A Foundation Model for Task Implementation
Unlike traditional chat boats or basipox automation systems, Apollo 1 is intended to act as a Foundation model For task-based dialogue-a single, domain-on-insost system that can be created for banking, travel, retail or insurance through which AUI is called. System Pympt.
“The system is not a configuration file.” This is a behavior contract, Eliju said. You explain how your agent should behave in a situation of interest, and Apollo -1 guarantees that these behavior will be implemented. “
Organizations can use gestures to encode the symbolic slots, parameters, parameters and policies-tool-tools and rules depending on the state.
For example, a food supply app “If allergies are mentioned, always inform the restaurant”, while a telecom provider can explain “after three failed payment attempts, after suspending service”. In both cases, behavior performs in practice, not in terms of figures.
Eight years in making
The AUI’s Apollo -1 route began in 2017, when the team began to encode millions of task conversations through a human agent manpower of 60,000 people.

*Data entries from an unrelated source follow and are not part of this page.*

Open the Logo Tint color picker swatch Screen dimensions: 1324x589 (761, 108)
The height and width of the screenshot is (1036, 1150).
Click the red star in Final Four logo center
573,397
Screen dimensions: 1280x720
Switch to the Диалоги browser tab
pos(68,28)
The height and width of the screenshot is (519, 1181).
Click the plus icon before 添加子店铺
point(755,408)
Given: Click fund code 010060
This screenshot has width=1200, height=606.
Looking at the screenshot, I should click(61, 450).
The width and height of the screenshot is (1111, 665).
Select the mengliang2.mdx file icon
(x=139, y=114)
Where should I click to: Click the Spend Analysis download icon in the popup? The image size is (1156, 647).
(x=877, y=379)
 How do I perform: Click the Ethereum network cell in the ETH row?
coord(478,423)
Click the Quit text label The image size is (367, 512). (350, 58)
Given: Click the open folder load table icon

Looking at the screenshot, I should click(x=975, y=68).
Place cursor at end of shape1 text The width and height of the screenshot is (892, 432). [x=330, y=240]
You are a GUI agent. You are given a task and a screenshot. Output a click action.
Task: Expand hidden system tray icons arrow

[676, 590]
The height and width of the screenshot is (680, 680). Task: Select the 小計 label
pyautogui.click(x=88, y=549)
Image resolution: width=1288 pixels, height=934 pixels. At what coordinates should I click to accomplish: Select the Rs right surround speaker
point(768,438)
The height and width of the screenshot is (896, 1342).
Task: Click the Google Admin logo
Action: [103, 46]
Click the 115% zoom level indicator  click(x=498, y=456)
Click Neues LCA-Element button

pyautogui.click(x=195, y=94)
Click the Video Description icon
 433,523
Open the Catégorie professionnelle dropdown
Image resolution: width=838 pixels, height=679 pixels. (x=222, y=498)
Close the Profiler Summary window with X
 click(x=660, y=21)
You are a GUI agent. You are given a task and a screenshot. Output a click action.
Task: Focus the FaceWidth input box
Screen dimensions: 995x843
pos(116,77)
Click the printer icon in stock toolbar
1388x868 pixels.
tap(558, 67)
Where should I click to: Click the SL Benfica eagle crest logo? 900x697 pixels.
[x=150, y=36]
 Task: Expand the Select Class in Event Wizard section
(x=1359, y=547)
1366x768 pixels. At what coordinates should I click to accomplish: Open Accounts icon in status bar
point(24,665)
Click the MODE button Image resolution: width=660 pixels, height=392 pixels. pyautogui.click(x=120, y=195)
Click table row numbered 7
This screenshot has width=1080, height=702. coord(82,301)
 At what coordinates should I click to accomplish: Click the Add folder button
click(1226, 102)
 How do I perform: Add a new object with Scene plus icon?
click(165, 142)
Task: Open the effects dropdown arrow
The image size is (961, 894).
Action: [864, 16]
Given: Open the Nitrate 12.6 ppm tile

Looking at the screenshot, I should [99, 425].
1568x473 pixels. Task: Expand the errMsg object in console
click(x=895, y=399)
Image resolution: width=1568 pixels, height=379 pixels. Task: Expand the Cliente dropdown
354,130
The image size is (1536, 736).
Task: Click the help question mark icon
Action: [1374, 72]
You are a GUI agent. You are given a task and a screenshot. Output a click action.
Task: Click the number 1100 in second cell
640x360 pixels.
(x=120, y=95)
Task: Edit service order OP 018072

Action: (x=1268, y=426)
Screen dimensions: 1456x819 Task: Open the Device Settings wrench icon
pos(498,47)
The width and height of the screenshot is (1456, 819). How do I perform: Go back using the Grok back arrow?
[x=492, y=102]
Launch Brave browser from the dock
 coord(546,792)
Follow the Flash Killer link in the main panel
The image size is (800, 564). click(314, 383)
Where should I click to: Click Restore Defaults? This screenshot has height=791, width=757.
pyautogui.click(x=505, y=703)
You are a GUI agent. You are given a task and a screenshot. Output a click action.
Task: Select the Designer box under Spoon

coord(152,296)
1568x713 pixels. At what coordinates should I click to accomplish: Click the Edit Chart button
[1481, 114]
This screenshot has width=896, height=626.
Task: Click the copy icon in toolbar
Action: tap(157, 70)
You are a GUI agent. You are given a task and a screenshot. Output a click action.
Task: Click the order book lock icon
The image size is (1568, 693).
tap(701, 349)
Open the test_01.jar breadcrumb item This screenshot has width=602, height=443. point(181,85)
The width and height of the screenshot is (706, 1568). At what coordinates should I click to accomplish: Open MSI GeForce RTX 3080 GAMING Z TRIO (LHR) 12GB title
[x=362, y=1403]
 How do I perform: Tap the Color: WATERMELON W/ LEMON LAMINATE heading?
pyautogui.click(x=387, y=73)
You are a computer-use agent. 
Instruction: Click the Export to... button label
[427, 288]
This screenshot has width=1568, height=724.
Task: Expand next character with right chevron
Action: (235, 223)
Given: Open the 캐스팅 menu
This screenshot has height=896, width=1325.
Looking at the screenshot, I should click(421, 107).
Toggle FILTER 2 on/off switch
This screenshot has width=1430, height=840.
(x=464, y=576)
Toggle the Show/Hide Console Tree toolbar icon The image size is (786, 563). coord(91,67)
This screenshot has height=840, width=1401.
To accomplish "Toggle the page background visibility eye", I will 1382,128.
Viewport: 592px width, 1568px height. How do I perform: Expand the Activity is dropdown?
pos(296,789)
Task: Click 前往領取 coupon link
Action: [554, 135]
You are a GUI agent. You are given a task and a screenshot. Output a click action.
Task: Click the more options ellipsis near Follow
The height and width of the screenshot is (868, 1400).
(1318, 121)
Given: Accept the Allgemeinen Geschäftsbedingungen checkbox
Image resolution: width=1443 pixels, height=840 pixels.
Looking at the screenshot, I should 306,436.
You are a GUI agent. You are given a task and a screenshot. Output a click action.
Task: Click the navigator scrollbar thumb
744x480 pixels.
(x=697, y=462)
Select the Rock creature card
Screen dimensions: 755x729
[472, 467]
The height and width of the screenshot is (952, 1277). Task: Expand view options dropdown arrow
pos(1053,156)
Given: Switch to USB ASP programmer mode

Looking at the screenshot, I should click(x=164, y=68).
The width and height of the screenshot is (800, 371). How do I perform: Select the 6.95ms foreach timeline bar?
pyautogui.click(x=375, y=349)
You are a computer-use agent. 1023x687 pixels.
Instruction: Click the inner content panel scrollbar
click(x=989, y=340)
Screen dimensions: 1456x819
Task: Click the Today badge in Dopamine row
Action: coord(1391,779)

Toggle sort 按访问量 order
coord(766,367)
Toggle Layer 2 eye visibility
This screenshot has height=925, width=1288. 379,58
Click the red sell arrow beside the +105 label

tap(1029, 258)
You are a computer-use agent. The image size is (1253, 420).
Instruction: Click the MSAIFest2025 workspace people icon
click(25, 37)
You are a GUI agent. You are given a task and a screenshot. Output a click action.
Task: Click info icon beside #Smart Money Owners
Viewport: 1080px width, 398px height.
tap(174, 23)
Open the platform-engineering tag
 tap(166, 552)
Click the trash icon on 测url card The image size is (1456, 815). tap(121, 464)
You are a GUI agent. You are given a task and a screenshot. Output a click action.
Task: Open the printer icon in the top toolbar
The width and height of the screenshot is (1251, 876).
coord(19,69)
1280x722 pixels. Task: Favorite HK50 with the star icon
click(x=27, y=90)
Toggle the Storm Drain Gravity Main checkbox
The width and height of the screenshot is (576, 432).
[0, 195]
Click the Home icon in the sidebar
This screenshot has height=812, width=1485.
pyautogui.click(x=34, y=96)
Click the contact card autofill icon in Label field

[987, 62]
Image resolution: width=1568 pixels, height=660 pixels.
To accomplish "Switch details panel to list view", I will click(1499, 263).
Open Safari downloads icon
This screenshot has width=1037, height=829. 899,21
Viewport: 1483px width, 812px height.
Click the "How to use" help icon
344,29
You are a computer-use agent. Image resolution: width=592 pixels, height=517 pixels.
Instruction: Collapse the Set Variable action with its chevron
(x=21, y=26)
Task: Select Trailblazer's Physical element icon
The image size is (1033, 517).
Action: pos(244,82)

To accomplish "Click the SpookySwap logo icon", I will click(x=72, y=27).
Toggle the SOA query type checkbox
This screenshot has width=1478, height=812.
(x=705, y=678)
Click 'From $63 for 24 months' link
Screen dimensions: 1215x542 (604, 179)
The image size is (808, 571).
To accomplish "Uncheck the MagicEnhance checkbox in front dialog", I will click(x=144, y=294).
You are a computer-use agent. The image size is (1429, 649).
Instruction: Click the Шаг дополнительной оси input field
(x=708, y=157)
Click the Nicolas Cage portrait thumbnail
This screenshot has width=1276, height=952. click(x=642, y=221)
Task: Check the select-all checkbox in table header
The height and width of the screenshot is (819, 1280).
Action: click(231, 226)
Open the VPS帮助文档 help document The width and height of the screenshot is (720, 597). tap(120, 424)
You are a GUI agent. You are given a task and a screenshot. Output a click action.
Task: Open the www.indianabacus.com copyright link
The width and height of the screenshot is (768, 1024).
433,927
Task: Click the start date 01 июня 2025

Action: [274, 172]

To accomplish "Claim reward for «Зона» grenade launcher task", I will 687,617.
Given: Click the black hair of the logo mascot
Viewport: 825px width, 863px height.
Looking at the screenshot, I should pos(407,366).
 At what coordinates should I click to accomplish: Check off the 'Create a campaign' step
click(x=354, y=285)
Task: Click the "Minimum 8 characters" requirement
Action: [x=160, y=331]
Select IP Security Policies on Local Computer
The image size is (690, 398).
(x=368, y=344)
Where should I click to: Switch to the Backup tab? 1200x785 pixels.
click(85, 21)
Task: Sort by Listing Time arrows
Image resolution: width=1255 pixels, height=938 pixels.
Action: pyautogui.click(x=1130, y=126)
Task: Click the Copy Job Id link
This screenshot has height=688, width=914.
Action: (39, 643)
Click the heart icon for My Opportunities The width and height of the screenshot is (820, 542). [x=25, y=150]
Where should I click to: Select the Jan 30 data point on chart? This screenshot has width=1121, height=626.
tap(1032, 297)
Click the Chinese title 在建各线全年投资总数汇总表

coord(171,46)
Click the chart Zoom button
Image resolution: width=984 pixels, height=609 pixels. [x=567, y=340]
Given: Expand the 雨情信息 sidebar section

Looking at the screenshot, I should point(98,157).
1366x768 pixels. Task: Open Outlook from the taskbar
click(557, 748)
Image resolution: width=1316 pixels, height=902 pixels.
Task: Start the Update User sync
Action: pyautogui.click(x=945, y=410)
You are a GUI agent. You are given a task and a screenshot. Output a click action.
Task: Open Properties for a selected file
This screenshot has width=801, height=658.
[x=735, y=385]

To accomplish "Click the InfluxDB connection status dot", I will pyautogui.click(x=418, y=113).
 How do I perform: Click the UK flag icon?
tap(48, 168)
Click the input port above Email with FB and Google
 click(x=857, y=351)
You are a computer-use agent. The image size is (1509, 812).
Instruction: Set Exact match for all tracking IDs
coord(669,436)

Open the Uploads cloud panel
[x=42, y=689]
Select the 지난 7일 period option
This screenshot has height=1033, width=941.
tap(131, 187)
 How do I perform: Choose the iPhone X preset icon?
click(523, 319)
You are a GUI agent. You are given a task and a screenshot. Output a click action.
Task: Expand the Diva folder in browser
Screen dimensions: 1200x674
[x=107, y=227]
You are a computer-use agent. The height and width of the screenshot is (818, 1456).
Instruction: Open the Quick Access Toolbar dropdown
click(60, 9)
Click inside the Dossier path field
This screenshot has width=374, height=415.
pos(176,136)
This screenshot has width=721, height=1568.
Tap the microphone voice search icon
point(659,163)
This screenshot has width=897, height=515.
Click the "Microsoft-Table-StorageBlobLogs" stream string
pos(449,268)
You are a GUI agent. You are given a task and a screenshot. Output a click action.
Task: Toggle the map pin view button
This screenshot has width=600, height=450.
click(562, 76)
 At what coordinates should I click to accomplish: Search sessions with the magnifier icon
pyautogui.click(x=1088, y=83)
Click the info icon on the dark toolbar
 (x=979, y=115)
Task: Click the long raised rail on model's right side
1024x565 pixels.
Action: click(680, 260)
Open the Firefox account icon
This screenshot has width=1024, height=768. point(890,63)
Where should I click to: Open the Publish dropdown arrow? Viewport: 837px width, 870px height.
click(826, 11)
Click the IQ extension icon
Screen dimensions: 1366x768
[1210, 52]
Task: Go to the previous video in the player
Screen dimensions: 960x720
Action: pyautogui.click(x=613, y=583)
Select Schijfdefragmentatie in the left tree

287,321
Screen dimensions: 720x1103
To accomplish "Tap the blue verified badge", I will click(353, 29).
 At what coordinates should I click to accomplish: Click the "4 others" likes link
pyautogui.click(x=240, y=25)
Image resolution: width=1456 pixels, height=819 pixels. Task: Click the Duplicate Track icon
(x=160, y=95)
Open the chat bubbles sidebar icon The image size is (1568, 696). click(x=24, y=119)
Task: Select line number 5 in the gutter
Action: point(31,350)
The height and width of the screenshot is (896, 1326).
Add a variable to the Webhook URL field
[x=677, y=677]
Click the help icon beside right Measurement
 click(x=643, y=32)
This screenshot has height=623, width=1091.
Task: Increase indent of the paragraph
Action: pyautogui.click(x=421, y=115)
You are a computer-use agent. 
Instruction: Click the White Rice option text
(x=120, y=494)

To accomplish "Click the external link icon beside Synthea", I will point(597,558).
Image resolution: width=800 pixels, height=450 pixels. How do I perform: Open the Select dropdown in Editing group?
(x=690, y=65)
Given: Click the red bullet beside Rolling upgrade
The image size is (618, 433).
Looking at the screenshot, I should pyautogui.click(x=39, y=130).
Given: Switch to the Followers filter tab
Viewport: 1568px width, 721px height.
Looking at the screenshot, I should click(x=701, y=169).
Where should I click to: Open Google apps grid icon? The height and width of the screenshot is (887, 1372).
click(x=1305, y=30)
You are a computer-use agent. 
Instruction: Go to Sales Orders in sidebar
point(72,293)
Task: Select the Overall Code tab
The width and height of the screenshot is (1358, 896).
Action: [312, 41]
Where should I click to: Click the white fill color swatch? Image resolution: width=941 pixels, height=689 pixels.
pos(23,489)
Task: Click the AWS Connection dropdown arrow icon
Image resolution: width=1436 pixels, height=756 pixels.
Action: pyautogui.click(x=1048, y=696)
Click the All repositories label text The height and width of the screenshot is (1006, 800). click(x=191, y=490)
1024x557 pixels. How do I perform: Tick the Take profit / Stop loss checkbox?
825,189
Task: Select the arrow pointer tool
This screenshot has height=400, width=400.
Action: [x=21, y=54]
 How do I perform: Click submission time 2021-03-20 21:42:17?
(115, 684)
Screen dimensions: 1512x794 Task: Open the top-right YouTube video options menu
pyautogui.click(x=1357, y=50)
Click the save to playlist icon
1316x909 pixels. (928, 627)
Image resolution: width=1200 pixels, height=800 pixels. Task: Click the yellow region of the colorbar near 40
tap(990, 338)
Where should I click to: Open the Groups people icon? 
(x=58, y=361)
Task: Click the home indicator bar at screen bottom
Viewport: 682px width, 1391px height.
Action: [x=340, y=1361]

The ability to separate the symbolic language as a result of this work Knowledge of procedure – steps, obstacles and flow – Descriptive knowledge Like entities and attributes.
“The insight was that the task -based dialogue contains samples of global procedures.” “Food supply, claim processing, and order management all share similar structures. Once you make a clear model, you can count their commitment.”
From there, the company built a neuro-symbolic reasoning-a system that uses a symbolic state to decide what to do with the token forecasts.
Benchmarks suggest that architecture makes a measure.
In his own diagnosis of Oi, Apollo 1 achieved success 90 % In comparison, the completion of the task on the bench-airline benchmark 60 % For Claude -4.
It was completed 83 % Of direct booking chats than Google flights 22 % Gemini 2.5 for flash, and 91 % Of retail scenario on Amazon vs. 17 % For the roofs
“These are not additional improvements,” Cohen said.
A completion, not competitors
The AUI is not patching Apollo-1 as an alternative to large language models, but as his essential counterpart. In the words of Al -Aloil: “Transformer improves creative possibilities. Improves Apollo -1 behaviors for assurance. At times, they create a complete spectrum of the conversation AI.”
This model is already running in limited pilots, with unknown Fortune 500 companies running with 500 companies in sectors, including finance, travel and retail.
Oi has also confirmed that Strategic partnership with Google And for the project Normal availability in November 2025When it opens API, releases full documents, and adding sound and image capabilities. Interested potential users and partners can sign up to get more information when it AUI’s website is available on the form.
Until then, the company is wrapped up the details. When he was asked what came forward, Eliju smiled. “We just say that we are making an announcement,” he said. “Soon.”
Toward the conversation that works
All of its technical sophistication AP, Apollo -1 pitch is easy: Make AI can trust in doing business -don’t just talk. “We are on the mission to democratically to access access to AI working,” Cohen said, near the end of the interview.
Even if Apollo 1 becomes a new task -based dialogue standard. But if the architecture of Oi performs according to the promise, then the long -standing distribution between chat boats that humans and agents who reliably work reliably can eventually begin to close.